• **EXERCISE TEXT**:
However, the story of Jhanrkhand’s real development does not end here. During the last decade as many as 102 Memorandum of Understandings (MoUs) have been signed with a number of corporate giants like Arceloer Mittal, Bhushan Steel, Jindal Steel, CESC Project, etc., some of which require thousands acres of land causing in yet another large scale displacement of thousands of tribals in each case. Most of these projects are for mining or for setting up other polluting industries in the state. Naturally, these projects met with enormous resistance from the tribal communities who have organized themselves and have so far successfully resisted the accusations of their resources, which has resulted in the total non-execution of these MoUs so far.
This has irked the government the most and it started an onslaught on all those who tried resisting displacement or raising their voices, individually as well as jointly, by charging and arresting them in forged cases, branding them Maoist, killing them in fake encounters or by opening fire unnecessarily on peaceful protests and continuously harassing on flimsy grounds. According to Jharkhand Human Rights Report (2000-2011), since formation of the state 550 people have been killed in ‘encounters’, mostly fake and 4372 people have been arrested allegedly being Maoists. In this period, 346 incidents of police firing have been reported, killing 56 and leaving 36 people severely injured. Similarly, 576 people are killed in custody, 35 under police remand and 541 in jails. And all of this has created a sense of fear, terror and injustice amongst ordinary Jharkhandis as well as a number of activists. Everybody is under scanner and feeling threatened.

• **INFORMATION PROVIDED**:
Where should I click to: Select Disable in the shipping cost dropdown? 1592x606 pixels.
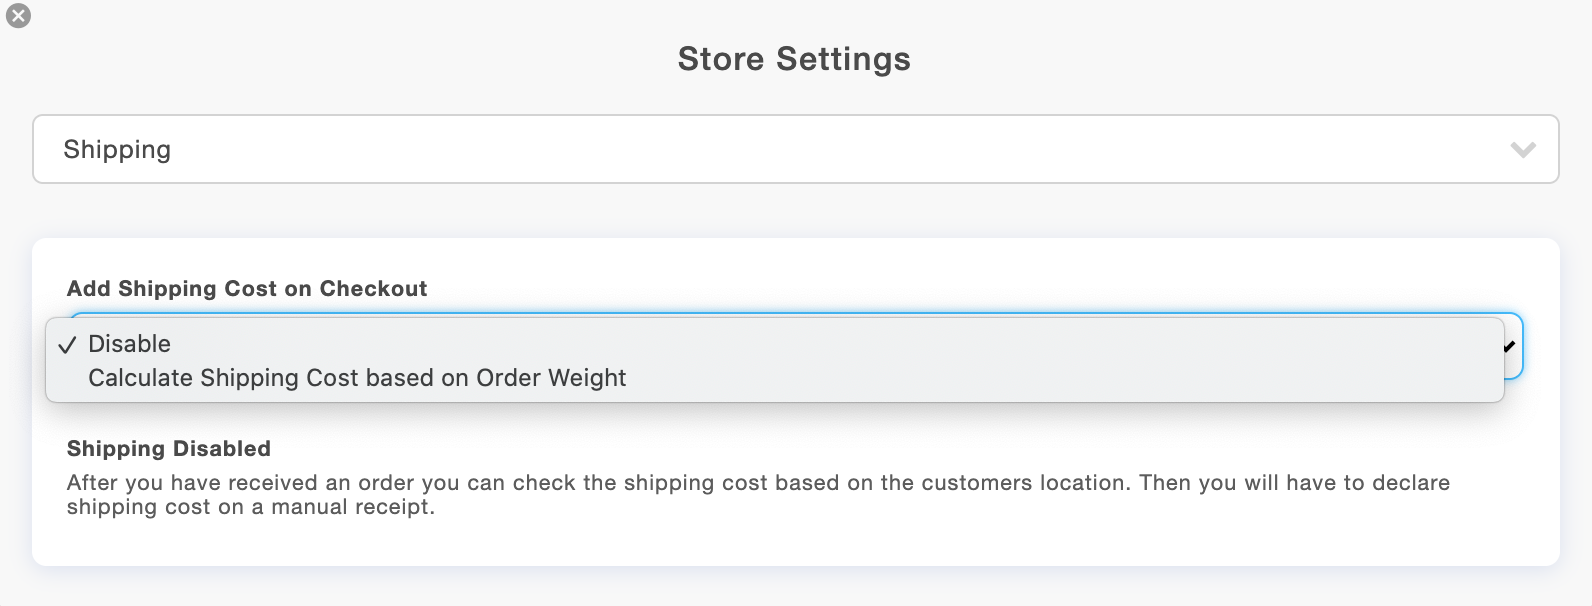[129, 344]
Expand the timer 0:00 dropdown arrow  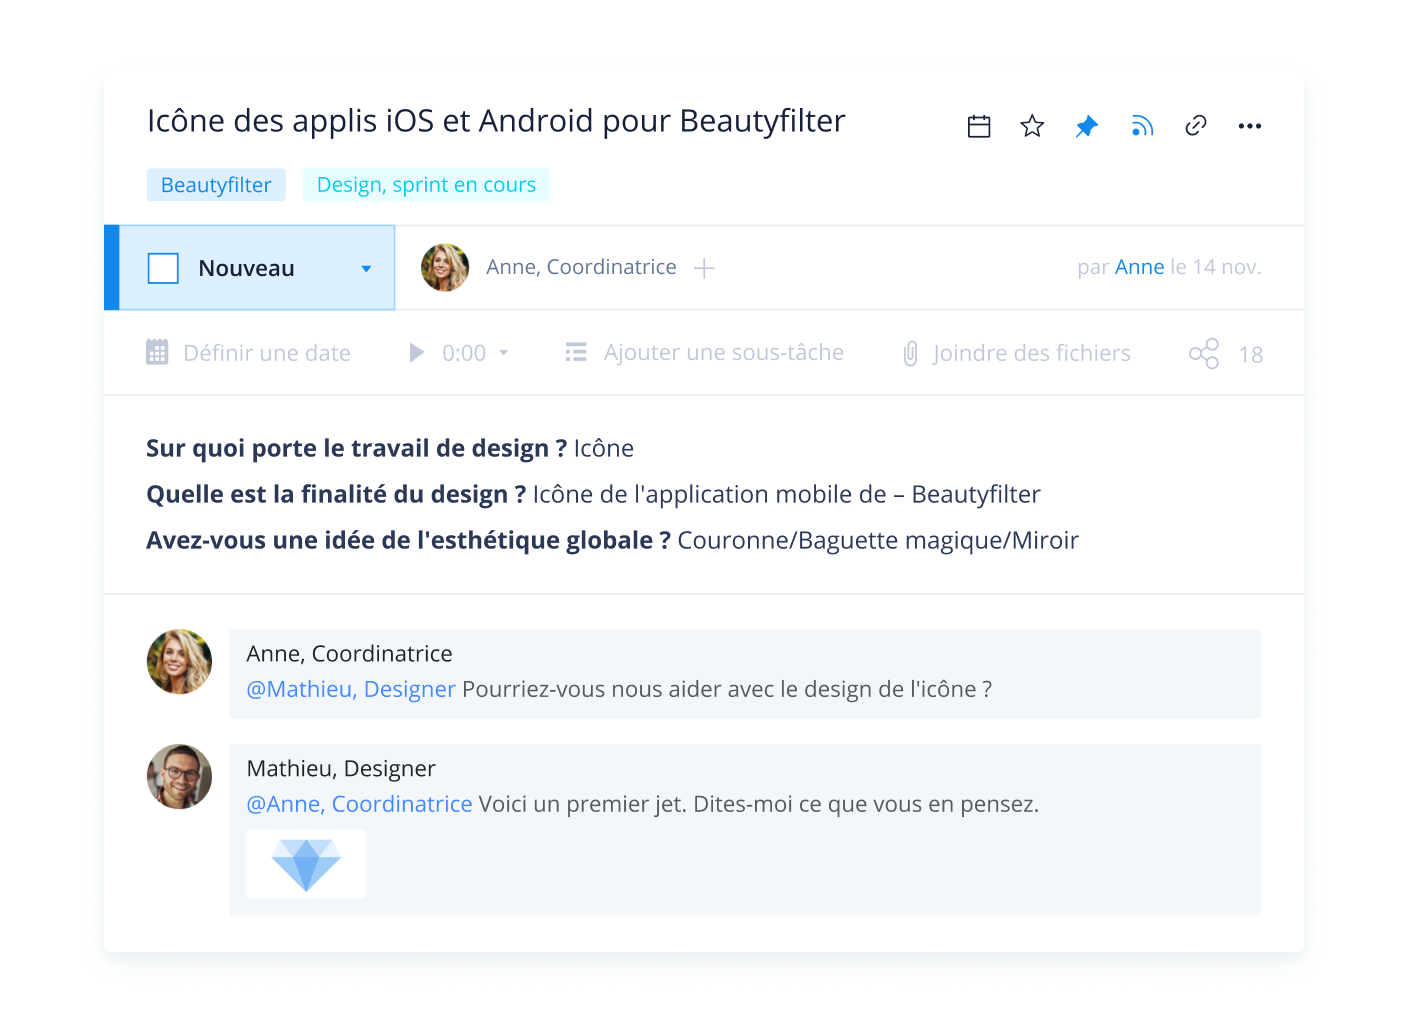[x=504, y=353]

• **EXERCISE DIRECTIONS**: Translate this sentence from the passage about displacement in Jharkhand into Spanish: "Most of these projects are for mining or for setting up other polluting industries in the state."

• **TASK RESPONSE**: La mayoría de estos proyectos son para la minería o para instalar otras industrias contaminantes en el estado.